# [TASK INSTRUCTIONS]
Which lines in the records below contain the word "accomplish"? Copy out each of them in full.

# [RECORD EXCERPTS]
• • •

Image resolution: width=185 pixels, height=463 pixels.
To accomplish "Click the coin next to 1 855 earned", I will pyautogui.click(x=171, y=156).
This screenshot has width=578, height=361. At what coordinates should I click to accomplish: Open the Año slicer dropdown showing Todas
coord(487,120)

• • •

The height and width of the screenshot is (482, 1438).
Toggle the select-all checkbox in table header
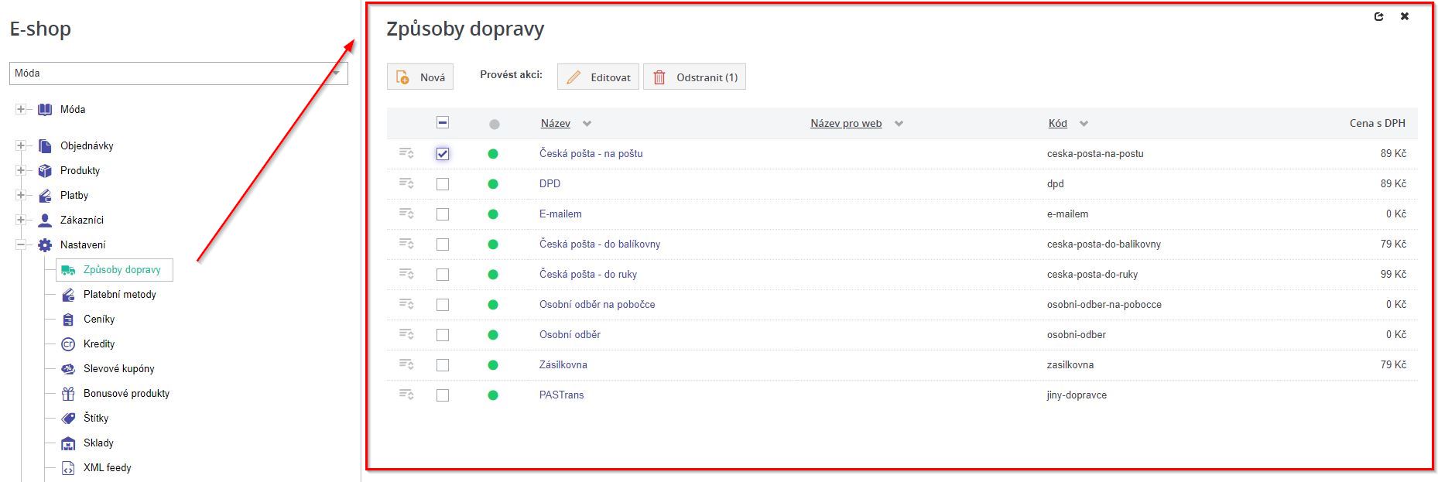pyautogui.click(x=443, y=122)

• • •

# [REPLY TO THE TASK]
To accomplish "Click the coin next to 1 855 earned", I will pyautogui.click(x=171, y=156).
This screenshot has width=578, height=361. At what coordinates should I click to accomplish: Open the Año slicer dropdown showing Todas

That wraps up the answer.